19 febrero, 2008

Capítulo 92 (El Apestado)

Sí, este es un estilo que no calza en mi apestosa piel. Y es que hoy no puedo, no, recurrir a metáforas celestiales o ironías macabras. Más bien, me entran unas ganas locas de explicar lo inexplicable, de increpar a la muerte en sus propios términos, encararla, exigirle explicaciones aunque, lo sé, sus respuestas -rigor mortis- no podrían ser consideradas tales.

El día del amor, mientras las calles de esta ciudad que amo y odio se adornaban, se deslucían frente al rosa, al celofán, ante la ignominia de la falsedad, yo tuve que asistir a mis vecinos en la muerte de su hijo.

Yo salía de la ducha cuando oí a través de las paredes de mi casa los gritos desesperados de una mujer. No tardé en darme cuenta de que se trataba de mi vecina, a quien conozco desde niño. Salí a la calle mientas Macarena preparaba a Samuel para su día de escuela, e, igualmente con gritos, le dije que estaba ahí para ayudarla. El Juan, el Juan, gritaba, el Juan se me ha muerto. Mijito se ha muerto. Alcancé a empujar la puerta y entré. El padre, un hombre de unos 80 años daba vueltas perdido, despeinado, desconcertado. Doña Lucía, en bata, lloraba desconsolada mientras repetía: mijito se murió, se murió mi Juancho.

Don Rafael intentó entrar al cuarto para vestir el cuerpo inerte de su hijo de 40 y pico de años, su hijo con síndrome de Down al que, de niño, yo huía y estigmatizaba. Arrastré al hombre fuera del cuarto e intenté vestir el cadáver, sin resultado. Salí de ahí e hice las llamadas de rigor para que se verificara la muerte. La espera fue lenta, los llantos copiosos, la soledad de los viejos sin más compañía que las pocas plañideras del barrio, eran bofetadas que me recordaban la lejanía de mis padres y su inminente, aunque no tan cercano final.

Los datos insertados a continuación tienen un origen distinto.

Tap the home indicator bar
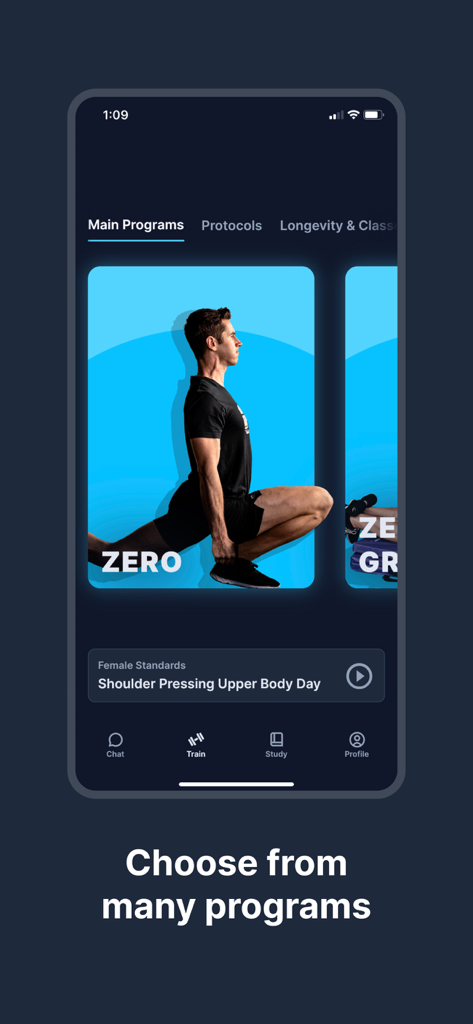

Y sí, mientras la humanidad casi entera manifestaba sus mejores sentimientos con rosas, tarjetas y el ruido del celofán, otros enterraban a sus seres queridos, aquellos que, en la voz estereofónica de un cura de barrio, están junto a Dios. Así dicen, justo cuando la fe de quienes sí creen, flaquea…

06 febrero, 2008

Capítulo 91 (El Apestado)

Cada vez que mi vida deja de apestar, mis lectores me abandonan. Y el corolario de toda esta apestosa aventura bloguera, es la crónica de una muerte anunciada: El Apestado no puede ser un tipo próspero al que la vida le sonría. Así, mis días están contados y al ritmo en que van las cosas, apenas alcanzaré a completar los cien -cabalísticos- capítulos de esta pestilente historia.